Anna German urodziła się 14 lutego 1936 roku w Urgenczu w Uzbekistanie. Jej matka wywodziła się z holenderskich menonitów sprowadzonych do Rosji. Ojciec pochodził z rodziny niemieckiej osiadłej na Ukrainie. W 1937 roku został on aresztowany przez NKWD, a rok później zamordowany. W 1942 roku Irma Martens wyszła za polskiego oficera, Hermana Bernera, co umożliwiło jej w 1946 roku repatriację do Polski. Razem z córką zamieszkały we Wrocławiu, gdzie Anna poszła do szkoły, tam nauczyła się języka polskiego. Maturę zdała w 1955 roku i rozpoczęła studia geologiczne na Uniwersytecie Wrocławskim, zakończone w 1962 roku.

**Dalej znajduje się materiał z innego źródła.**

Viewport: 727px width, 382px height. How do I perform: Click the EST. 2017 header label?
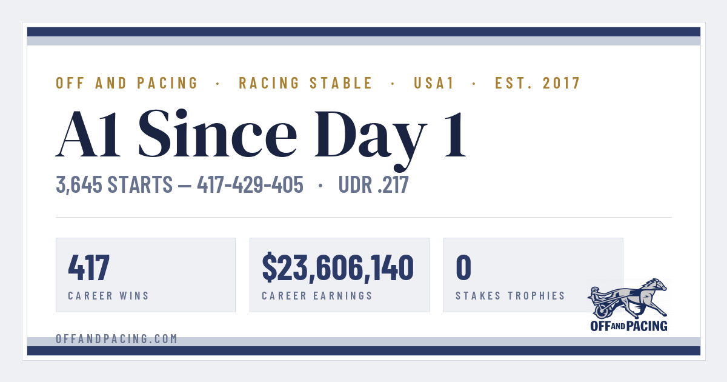538,83
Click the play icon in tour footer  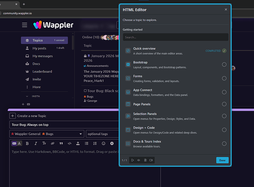tap(132, 160)
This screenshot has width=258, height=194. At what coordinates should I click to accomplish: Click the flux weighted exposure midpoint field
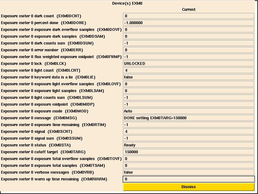(x=188, y=57)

- Niezwykle dobra, szlachetna, życzliwa ludziom i światu, a jednocześnie dziecięco bezbronna. Nie miała w sobie nic z agresji. Była jakby wygnańcem z chórów anielskich skazanym na trudny „człowieczy los” - ocenił w książce Marioli Pryzwan „Tańcząca Eurydyka. Anna German we wspomnieniach”, Jerzy Ficowski. - Wszystko, co w człowieku jest dobre, było w niej - powiedział z kolei mąż piosenkarki, Zbigniew Tucholski, w filmie dokumentalnym "Anna German".

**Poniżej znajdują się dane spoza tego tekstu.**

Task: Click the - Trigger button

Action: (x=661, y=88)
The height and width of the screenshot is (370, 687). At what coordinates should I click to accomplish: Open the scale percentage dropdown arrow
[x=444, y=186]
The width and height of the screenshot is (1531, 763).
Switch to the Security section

- Wrażliwy na piękno Breżniew wymyślił, żeby ściągnąć Annę German z powrotem do ZSRR. Po koncercie na Łużnikach piosenkarkę zaproszono na Kreml i tam dostała propozycję: obywatelstwo, mieszkanie, dacza pod Moskwą i samochód. Odmówiła. Powiedziała, że jest Polką, Polska uratowała życie jej i matki - powiedział Mariuszowi Urbankowi reżyser Waldemar Krzystek w wywiadzie „Anna German łączy Polaków i Rosjan. Rozmowa z reżyserem serialu o piosenkarce”. - Poprosiła tylko o możliwość zobaczenia grobu ojca. Okazało się to niemożliwe, bo grobu nie ma. Jej ojca, jak miliony innych, wrzucono gdzieś do dołu – dodał Krzystek.

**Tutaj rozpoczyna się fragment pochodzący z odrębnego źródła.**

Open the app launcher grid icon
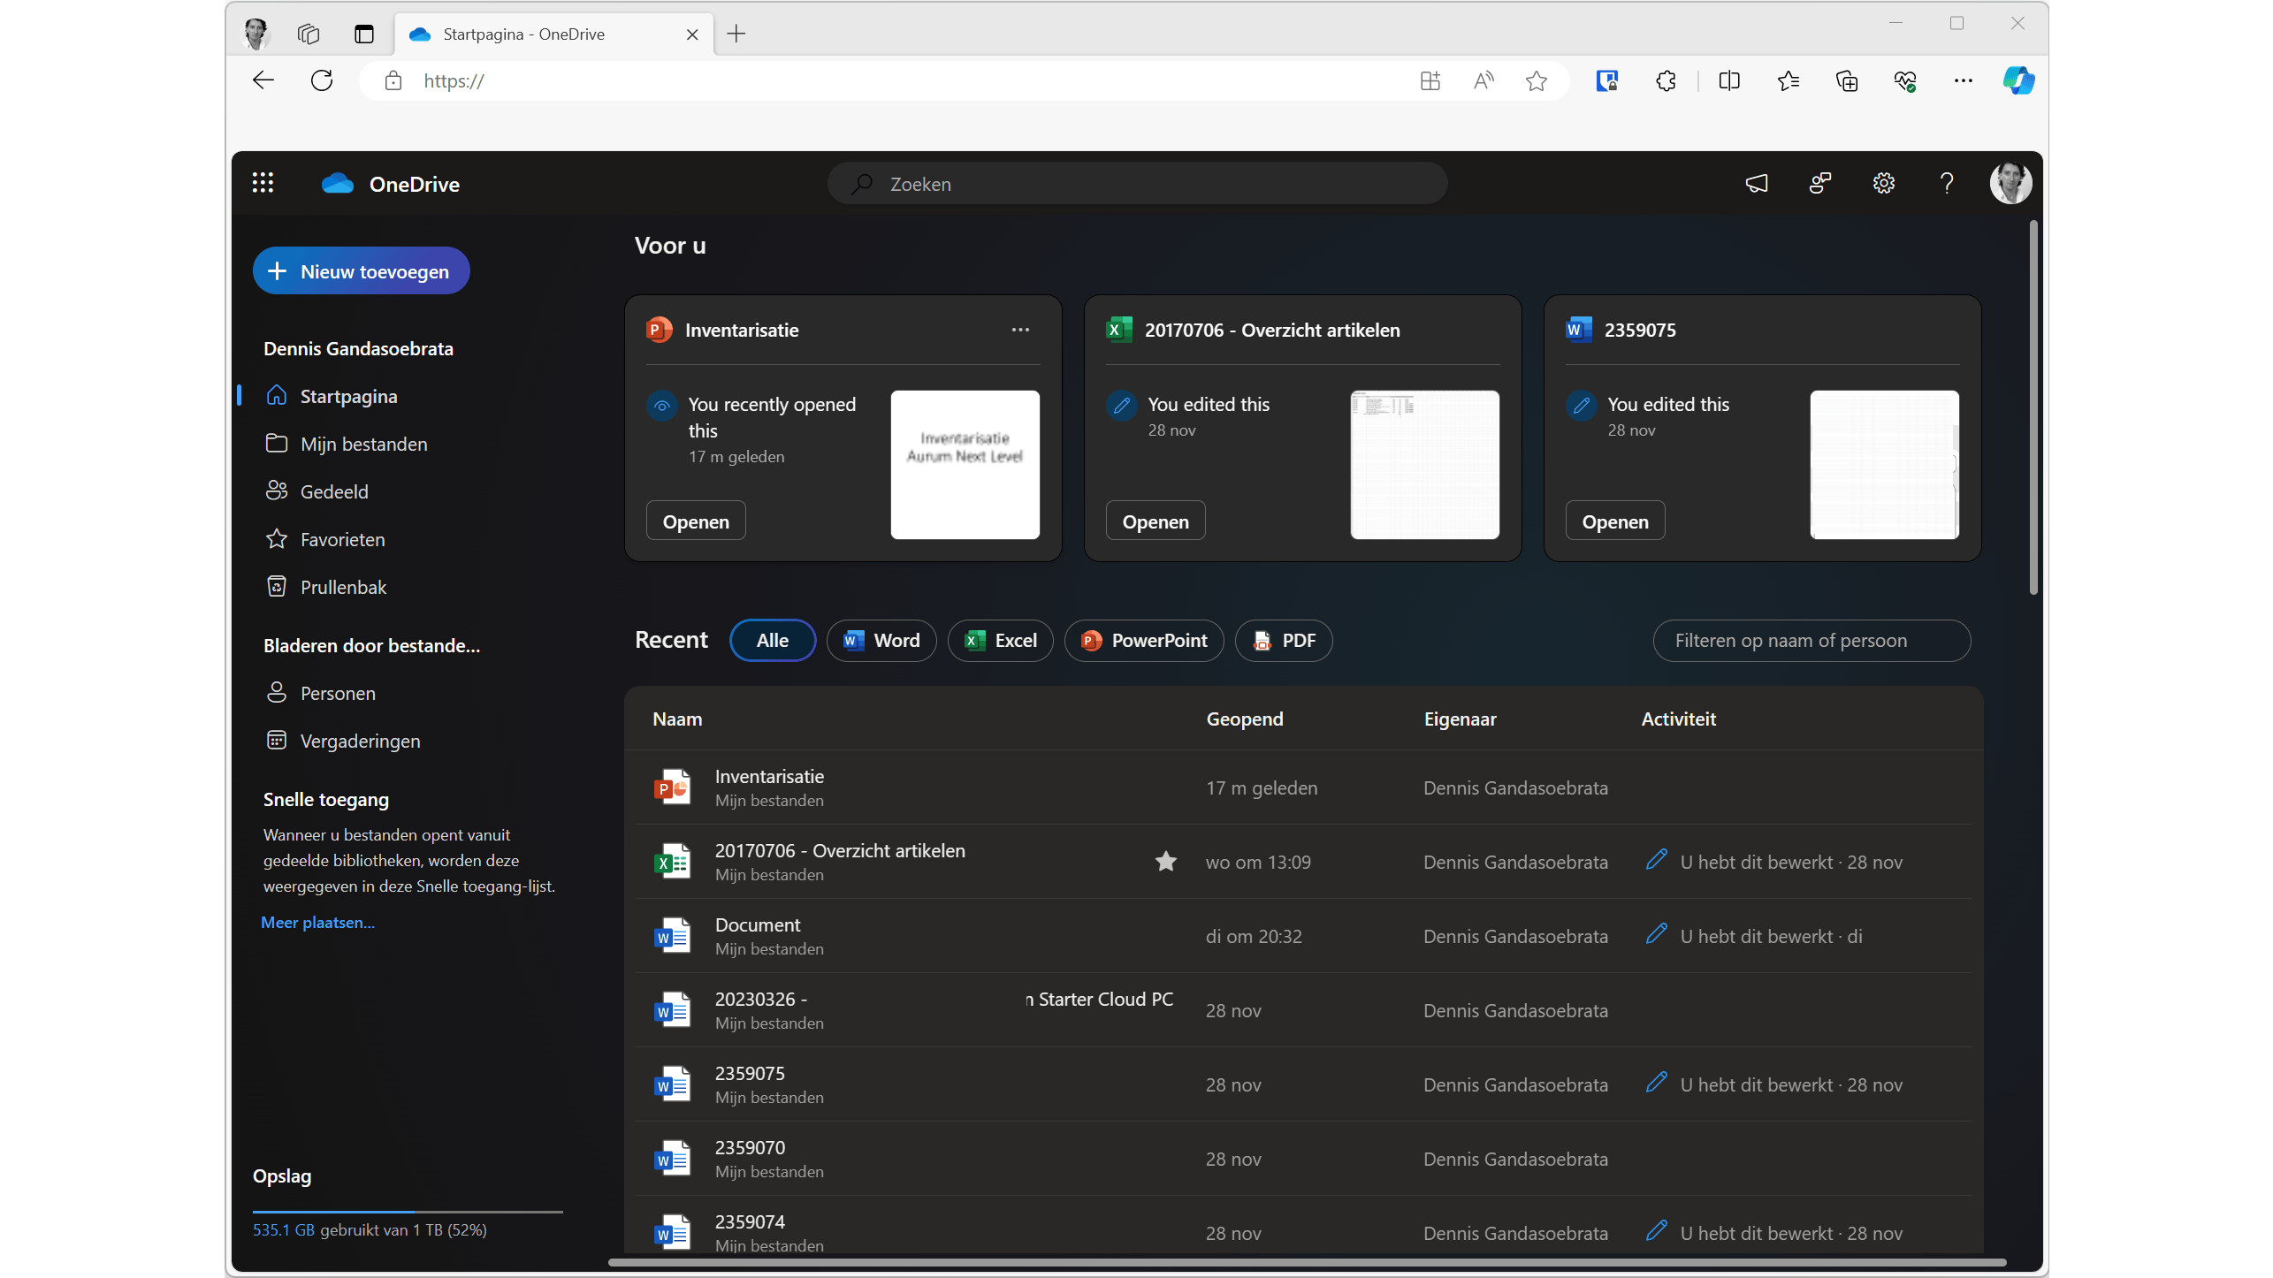This screenshot has width=2273, height=1278. pos(263,183)
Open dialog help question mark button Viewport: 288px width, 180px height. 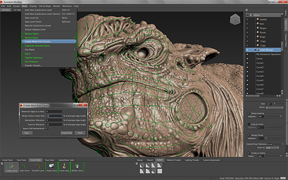[76, 105]
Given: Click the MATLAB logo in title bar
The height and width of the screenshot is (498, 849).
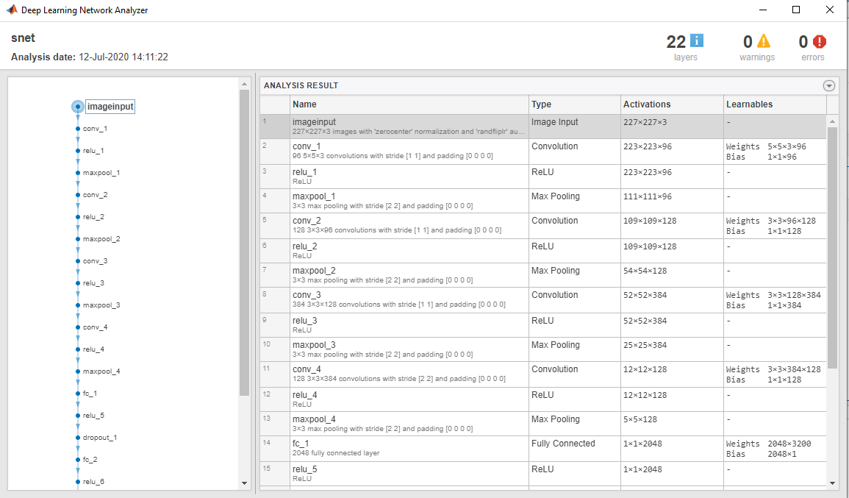Looking at the screenshot, I should point(11,10).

W 1963 roku Anna German zdobyła II nagrodę w za utwór „Tak mi z tym źle” na III Międzynarodowym Festiwalu Piosenki w Sopocie. Na Krajowym Festiwalu Piosenki w Opolu w 1964 roku za piosenkę „Eurydyki tańczące” Anna German dostała II nagrodę. „Eurydyki” zostały również nagrodzone na kolejnym IV festiwalu w Sopocie.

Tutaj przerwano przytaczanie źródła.